====== Information
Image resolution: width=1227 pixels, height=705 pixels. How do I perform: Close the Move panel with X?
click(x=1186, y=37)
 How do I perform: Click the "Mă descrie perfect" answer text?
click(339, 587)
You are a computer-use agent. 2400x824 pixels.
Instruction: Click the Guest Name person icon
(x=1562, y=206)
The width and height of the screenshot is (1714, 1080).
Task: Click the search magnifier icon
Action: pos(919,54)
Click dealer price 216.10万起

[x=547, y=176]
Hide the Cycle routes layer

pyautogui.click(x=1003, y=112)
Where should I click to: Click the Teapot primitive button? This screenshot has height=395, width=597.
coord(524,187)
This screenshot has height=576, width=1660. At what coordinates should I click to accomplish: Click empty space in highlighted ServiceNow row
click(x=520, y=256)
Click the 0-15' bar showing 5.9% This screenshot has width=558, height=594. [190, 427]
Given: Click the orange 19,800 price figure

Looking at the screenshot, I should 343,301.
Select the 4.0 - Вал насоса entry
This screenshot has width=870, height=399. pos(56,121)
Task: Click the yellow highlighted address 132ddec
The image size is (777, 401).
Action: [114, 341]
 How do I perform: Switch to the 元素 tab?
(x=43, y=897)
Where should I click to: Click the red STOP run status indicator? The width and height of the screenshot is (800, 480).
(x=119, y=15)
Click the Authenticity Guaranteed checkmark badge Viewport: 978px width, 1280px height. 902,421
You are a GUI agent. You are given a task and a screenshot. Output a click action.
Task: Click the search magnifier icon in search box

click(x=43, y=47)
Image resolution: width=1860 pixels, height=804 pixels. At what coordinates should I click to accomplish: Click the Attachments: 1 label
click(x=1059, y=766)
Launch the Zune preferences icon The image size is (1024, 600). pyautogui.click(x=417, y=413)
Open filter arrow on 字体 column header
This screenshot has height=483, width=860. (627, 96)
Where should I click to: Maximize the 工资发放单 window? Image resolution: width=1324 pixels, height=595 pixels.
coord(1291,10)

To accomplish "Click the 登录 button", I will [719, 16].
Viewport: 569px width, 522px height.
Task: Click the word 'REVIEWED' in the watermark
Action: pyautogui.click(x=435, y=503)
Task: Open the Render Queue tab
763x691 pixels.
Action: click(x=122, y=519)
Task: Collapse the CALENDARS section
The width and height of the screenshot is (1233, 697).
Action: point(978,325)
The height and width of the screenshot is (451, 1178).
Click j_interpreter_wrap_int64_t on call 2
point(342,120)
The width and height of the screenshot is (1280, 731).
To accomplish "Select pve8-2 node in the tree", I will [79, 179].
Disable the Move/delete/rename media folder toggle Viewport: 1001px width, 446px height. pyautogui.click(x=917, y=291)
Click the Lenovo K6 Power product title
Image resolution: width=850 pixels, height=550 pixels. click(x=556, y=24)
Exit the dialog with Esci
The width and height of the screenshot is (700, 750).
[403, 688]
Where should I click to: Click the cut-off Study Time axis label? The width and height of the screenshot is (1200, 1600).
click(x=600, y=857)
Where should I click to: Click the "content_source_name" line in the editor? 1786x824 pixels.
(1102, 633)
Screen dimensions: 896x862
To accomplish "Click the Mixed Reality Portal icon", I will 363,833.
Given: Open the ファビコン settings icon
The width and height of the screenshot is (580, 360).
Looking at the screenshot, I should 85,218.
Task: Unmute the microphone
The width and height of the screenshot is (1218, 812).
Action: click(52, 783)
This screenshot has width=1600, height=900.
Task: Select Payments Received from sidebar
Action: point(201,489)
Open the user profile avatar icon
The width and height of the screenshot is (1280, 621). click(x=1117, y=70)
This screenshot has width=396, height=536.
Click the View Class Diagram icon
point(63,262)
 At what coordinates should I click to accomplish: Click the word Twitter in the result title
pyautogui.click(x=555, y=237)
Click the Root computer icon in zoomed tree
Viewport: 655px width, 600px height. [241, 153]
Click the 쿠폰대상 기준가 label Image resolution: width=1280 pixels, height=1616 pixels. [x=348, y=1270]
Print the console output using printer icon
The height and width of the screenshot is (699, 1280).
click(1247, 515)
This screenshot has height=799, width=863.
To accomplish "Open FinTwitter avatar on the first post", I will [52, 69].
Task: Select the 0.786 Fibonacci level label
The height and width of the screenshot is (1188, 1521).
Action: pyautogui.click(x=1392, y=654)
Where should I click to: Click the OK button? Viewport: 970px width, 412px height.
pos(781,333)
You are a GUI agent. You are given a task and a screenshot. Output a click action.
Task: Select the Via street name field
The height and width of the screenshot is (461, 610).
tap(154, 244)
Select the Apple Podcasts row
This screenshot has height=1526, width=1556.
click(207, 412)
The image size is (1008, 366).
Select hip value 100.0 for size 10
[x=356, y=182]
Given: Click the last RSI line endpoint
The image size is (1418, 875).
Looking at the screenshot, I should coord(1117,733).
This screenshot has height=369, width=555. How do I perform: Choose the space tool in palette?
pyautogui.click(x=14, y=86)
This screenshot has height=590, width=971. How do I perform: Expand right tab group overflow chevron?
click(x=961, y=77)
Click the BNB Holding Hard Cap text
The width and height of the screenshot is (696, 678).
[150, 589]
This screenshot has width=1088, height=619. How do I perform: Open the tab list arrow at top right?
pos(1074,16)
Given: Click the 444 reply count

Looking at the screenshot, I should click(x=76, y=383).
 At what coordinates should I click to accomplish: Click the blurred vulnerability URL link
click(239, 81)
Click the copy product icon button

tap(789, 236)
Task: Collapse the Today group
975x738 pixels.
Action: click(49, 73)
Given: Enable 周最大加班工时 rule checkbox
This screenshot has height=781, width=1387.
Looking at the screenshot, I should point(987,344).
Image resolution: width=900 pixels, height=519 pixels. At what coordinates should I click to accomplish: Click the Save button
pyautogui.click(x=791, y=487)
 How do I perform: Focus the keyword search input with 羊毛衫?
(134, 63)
============
Problem details: An exact copy of the lines above, from the one containing "Where should I click to: Click the cut-off" through the one containing "Task: Unmute the microphone", is the whole of the answer.

Result of the exercise:
Where should I click to: Click the cut-off Study Time axis label? The width and height of the screenshot is (1200, 1600).
click(x=600, y=857)
Where should I click to: Click the "content_source_name" line in the editor? 1786x824 pixels.
(1102, 633)
Screen dimensions: 896x862
To accomplish "Click the Mixed Reality Portal icon", I will 363,833.
Given: Open the ファビコン settings icon
The width and height of the screenshot is (580, 360).
Looking at the screenshot, I should 85,218.
Task: Unmute the microphone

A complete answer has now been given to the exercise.